Quatro dos cinco pedidos foram protocolados pelo ex-candidato a prefeito Antônio Campos, que já teve outras ações contra a gestora que também foram arquivadas.
Durante a sessão, vereadores de diferentes campos políticos criticaram o que classificaram como a banalização do instrumento do impeachment e reforçaram a necessidade de responsabilidade institucional.
O decano da Casa, vereador Biai (Avante), que se autodeclara integrante da bancada independente, afirmou que a Câmara não pode abrir mão de suas prerrogativas constitucionais por disputas políticas locais.
“Essa Casa Legislativa não pode presumir dos seus direitos constitucionais. Não pode, por conta de uma cisânia política entre o ex-prefeito e o peticionionista (Antônio Campos), votar de forma diferente. Peço que a bancada independente acompanhe o nosso voto contrário a esse requerimento”, declarou.
Mesmo na oposição, a vereadora Eugênia Lima (PT) também votou contra os pedidos e fez um discurso contundente sobre o uso indevido do impeachment.

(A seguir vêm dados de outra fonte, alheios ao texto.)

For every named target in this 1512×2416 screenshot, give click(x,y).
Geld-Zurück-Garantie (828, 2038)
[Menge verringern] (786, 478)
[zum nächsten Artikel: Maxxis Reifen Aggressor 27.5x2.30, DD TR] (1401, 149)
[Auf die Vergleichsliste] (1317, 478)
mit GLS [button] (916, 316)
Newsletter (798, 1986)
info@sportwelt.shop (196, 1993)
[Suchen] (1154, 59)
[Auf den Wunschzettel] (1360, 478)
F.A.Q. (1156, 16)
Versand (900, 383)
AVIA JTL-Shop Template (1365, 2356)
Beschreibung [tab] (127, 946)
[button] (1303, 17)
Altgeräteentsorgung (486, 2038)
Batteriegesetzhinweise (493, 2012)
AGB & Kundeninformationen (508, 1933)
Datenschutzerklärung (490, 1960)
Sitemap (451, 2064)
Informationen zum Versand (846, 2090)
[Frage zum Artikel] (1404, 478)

“Faço uma crítica à banalização desse instrumento. Hoje, tudo vira pedido de impeachment nas câmaras e assembleias. Isso é grave. Para que um impeachment seja admitido, é necessário haver crime de responsabilidade, e os elementos apresentados não configuram isso”, afirmou.
A parlamentar reconheceu problemas na cidade, mas destacou que críticas administrativas não podem ser confundidas com ilícitos legais.